Sunday, March 2, 2008

Who is vulnerable?

Professionals & clients
Becoming burnout absolutely has a relation with having a personal contact with others. This personal contact will often involve a relationship of dependency. The "other" wants something from the "professional", whether this professional is a lawyer, a residential worker, a nurse or a social worker. The professional hears the call and goes to work to satisfy the "client". So far, so good, the laws of question & demand should do their work.

Making effort
Now the inter-human relations are not as simple as you might innocently think. Each client is different and should be treated accordingly and nobody can be neglected. And, don't forget, just the amount of effort you put in for your clients will show to yourself, to your colleagues, your client's family, the clients themselves and maybe your employer, just what an excellent ...(lawyer etc.) you are. The harder though you try under these perspectives, the bigger your emotional involvement. The client communicates a certain need or shortage and the professional responds. Whether he succeeds in answering the question or not, at the next appointment the professional will try his very best to show that he did everything possible. A vicious circle of unanswerable questions (client) and wasted energy (professional) can evolve very easily.
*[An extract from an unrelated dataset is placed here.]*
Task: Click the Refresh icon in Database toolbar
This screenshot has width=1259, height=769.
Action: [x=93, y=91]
We don't have to mention the eventual consequences for the psychic condition of the professional.

Vulnerable professions
Now this spending of mental energy and the communicative pattern behind it, of couse surfaces more in certain professions. Just to mention: nurses, residential workers, social workers, priests, lawyers, teachers and (sigh!) psychologists. Remarkably absent here are the medical doctors, in my experience they hardly ever become burnout. Their professional code forces them to always carry on and their training is apparently much better focused in evading the pitfall of a massive emotional involvement.